Repeat exactly, and only, the lines from the one containing "Teresina Shopping (205, 371)" through the end of the records.

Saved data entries
--------------------

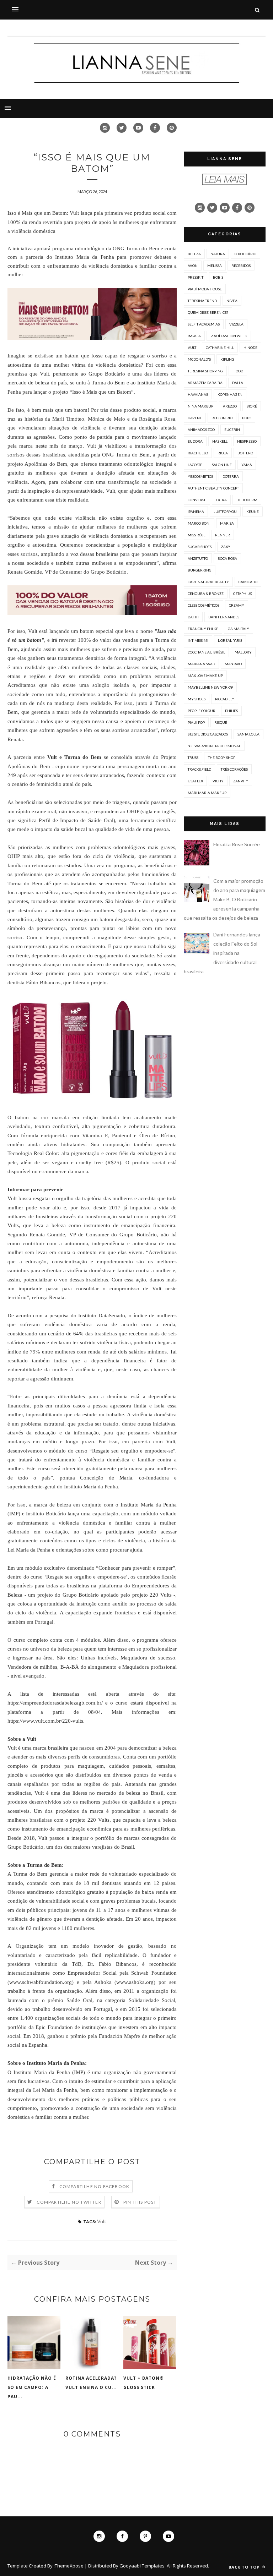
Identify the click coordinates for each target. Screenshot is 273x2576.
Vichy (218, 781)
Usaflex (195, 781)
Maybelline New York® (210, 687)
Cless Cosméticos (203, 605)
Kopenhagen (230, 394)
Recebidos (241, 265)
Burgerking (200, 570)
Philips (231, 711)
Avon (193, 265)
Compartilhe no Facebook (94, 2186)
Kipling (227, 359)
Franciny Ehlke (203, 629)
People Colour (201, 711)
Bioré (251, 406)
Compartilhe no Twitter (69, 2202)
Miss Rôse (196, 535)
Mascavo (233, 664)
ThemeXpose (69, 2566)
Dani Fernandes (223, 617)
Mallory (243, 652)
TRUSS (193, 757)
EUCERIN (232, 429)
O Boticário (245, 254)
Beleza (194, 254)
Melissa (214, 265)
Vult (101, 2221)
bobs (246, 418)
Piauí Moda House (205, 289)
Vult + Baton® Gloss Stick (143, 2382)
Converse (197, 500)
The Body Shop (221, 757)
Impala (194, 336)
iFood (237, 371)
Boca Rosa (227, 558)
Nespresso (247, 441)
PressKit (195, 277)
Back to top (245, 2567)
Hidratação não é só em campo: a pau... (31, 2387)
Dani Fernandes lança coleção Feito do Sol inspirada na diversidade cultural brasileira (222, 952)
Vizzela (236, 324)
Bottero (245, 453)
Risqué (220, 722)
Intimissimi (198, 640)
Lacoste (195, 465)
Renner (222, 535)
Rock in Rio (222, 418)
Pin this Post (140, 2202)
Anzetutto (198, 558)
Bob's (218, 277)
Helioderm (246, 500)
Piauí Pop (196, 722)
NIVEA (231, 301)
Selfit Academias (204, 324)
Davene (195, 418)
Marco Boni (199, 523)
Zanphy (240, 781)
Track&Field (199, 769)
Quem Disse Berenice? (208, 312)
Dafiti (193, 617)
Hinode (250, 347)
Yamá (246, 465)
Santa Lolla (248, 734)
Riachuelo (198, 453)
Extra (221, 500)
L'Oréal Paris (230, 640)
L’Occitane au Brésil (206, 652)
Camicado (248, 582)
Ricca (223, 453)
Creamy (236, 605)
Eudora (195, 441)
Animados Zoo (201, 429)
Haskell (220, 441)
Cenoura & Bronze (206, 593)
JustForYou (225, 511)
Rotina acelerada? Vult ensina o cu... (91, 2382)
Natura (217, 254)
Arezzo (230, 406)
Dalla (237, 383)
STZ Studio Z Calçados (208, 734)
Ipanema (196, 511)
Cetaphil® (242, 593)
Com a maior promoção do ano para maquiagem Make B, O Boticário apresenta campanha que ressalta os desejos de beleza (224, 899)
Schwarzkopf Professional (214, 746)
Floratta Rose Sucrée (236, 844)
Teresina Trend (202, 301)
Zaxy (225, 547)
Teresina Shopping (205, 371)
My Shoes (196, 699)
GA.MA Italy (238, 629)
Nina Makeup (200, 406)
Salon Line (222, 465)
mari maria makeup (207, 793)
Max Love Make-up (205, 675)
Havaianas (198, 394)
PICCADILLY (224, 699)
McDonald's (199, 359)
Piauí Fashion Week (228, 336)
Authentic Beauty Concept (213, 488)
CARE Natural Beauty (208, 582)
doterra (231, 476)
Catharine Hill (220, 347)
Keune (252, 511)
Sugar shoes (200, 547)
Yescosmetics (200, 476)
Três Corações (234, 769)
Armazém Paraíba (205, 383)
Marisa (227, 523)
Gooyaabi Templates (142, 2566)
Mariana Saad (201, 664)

--------------------

* **ANSWER TO THIS EXERCISE**
Teresina Shopping (205, 371)
My Shoes (196, 699)
GA.MA Italy (238, 629)
Nina Makeup (200, 406)
Salon Line (222, 465)
mari maria makeup (207, 793)
Max Love Make-up (205, 675)
Havaianas (198, 394)
PICCADILLY (224, 699)
McDonald's (199, 359)
Piauí Fashion Week (228, 336)
Authentic Beauty Concept (213, 488)
CARE Natural Beauty (208, 582)
doterra (231, 476)
Catharine Hill (220, 347)
Keune (252, 511)
Sugar shoes (200, 547)
Yescosmetics (200, 476)
Três Corações (234, 769)
Armazém Paraíba (205, 383)
Marisa (227, 523)
Gooyaabi Templates (142, 2566)
Mariana Saad (201, 664)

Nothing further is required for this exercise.